Miliary Brain Metastases From Non-small Cell Lung Cancer With KRAS G12C Mutation Presenting With Subacute Cognitive Decline
Jean-Robert Savaille1, Fatima Moslimani1, Paul Magda1, Jennifer Shum1, Shamelia Loiseau1, Melvin Parasram1
1Neurology, New York Presbyterian-Queens
Objective:
To describe a case of miliary brain metastases (MBM) from non-small cell lung cancer (NSCLC) with KRAS G12C mutation on targeted therapy. 
Background:
MBM is a rare condition with an incidence of 2.4%-3.8% of patients with metastatic cancer. Patients with MBM may present with diverse neurological symptoms and can have a delayed appearance on imaging. MBM are associated with NSCLC with EGFR mutations, and diagnosis is based on MRI imaging with exclusion of infectious mimics. The prognosis of MBM is poor.
Design/Methods:
Retrospective Chart Review.
Results:
A 70-year-old man, former smoker, with NSCLC with KRAS G12C mutation with bone metastases on sotorasib, who presented to the hospital with one month of confusion and memory loss. Neurological examination was notable for disorientation and deficits in short-term memory. CT Head without contrast and MRI Brain with and without contrast were unremarkable. Systemic imaging revealed no evidence of cancer progression.
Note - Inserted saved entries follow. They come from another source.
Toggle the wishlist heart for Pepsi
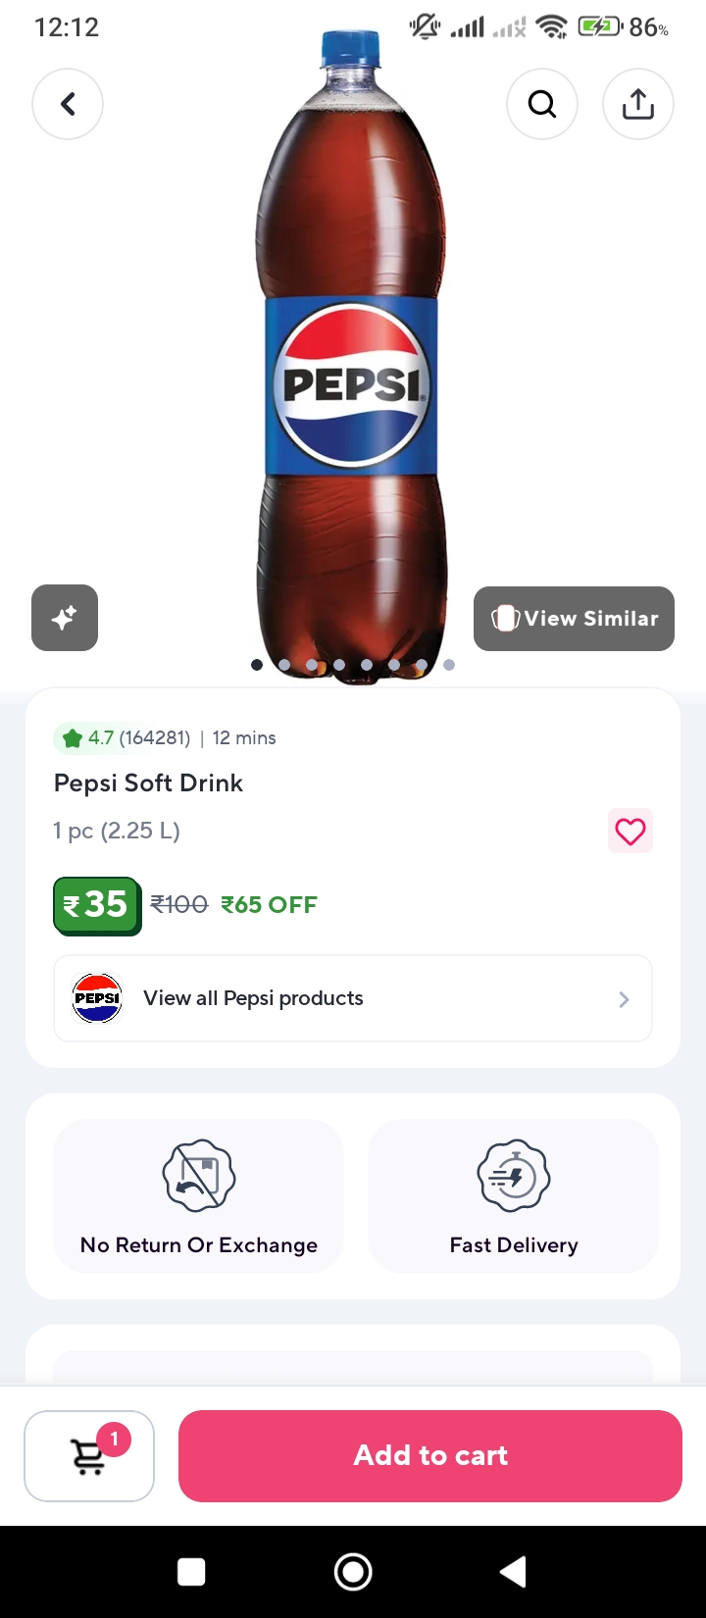 [630, 832]
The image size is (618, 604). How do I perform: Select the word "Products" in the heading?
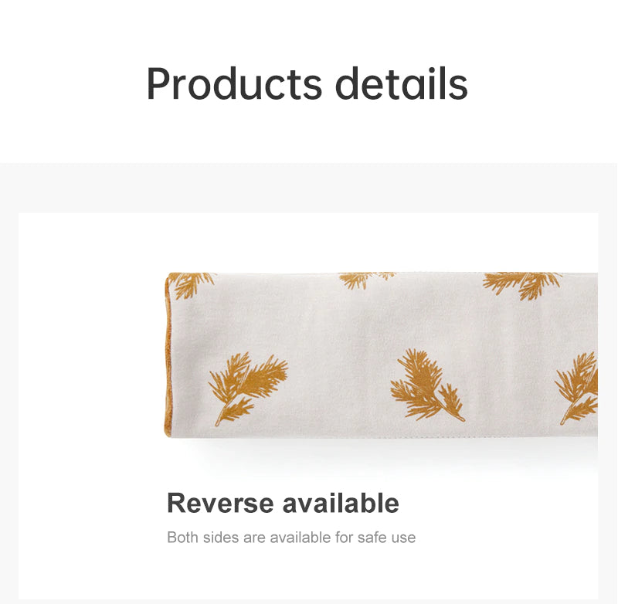(234, 84)
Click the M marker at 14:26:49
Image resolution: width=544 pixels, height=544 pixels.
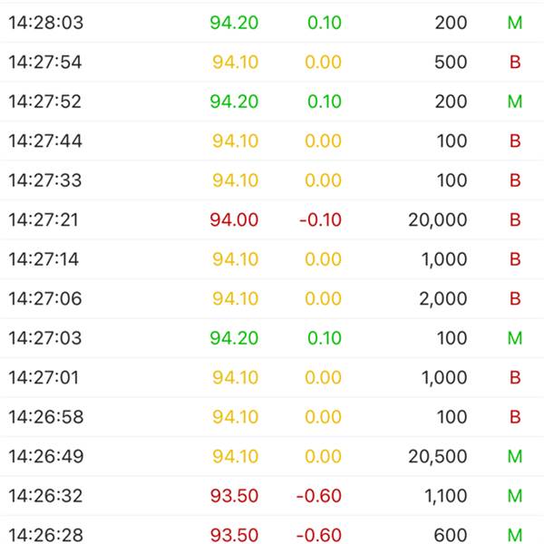coord(515,457)
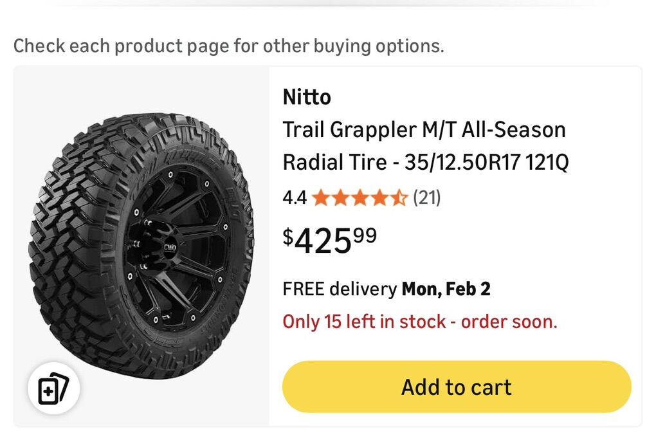
Task: Select the middle third rating star
Action: (360, 198)
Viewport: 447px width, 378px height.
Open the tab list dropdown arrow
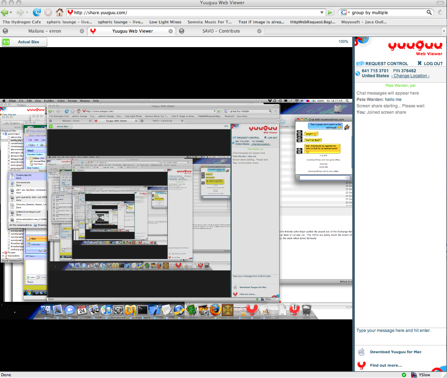[443, 31]
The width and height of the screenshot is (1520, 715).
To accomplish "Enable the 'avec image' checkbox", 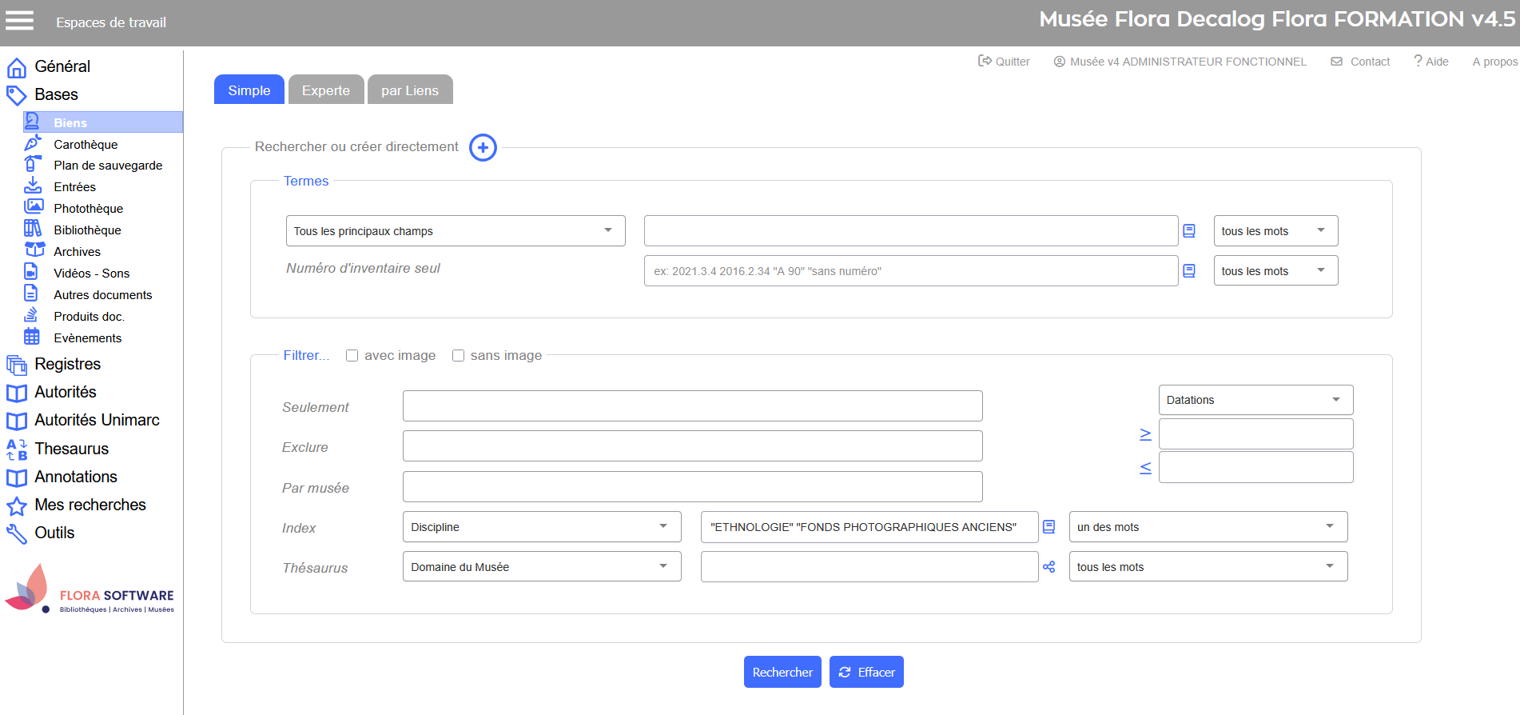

Lumbar puncture (LP) revealed normal opening pressure, mild lymphocytic pleocytosis with normal CSF protein and glucose; CSF bacterial and fungal cultures, meningitis/encephalitis PCR and paraneoplastic panels, and cytology were negative. Leptomeningeal disease (LMD) or paraneoplastic encephalitis were suspected, and patient was treated with steroids and IVIG empirically. Within 1 week of admission, the patient's neurological exam worsened with lethargy and aphasia. Repeat MRI brain with and without contrast revealed LMD and MBM. Repeat LP revealed similar CSF profile with negative infectious work up (toxoplasma gondii IgG, acid-fast staining, Coccidioides and Lyme antibody titer panels were negative). Sotorasib was discontinued and whole brain radiation was initiated.
Conclusions:
The case report highlights that MBM occurring in a patient with NSCLC with KRAS G12C mutation despite treatment with targeted therapy with intracranial activity. MBM may present in a patient with subacute neurological decline with initial negative radiographic imaging. A high degree of suspicion and interval radiographic imaging is warranted.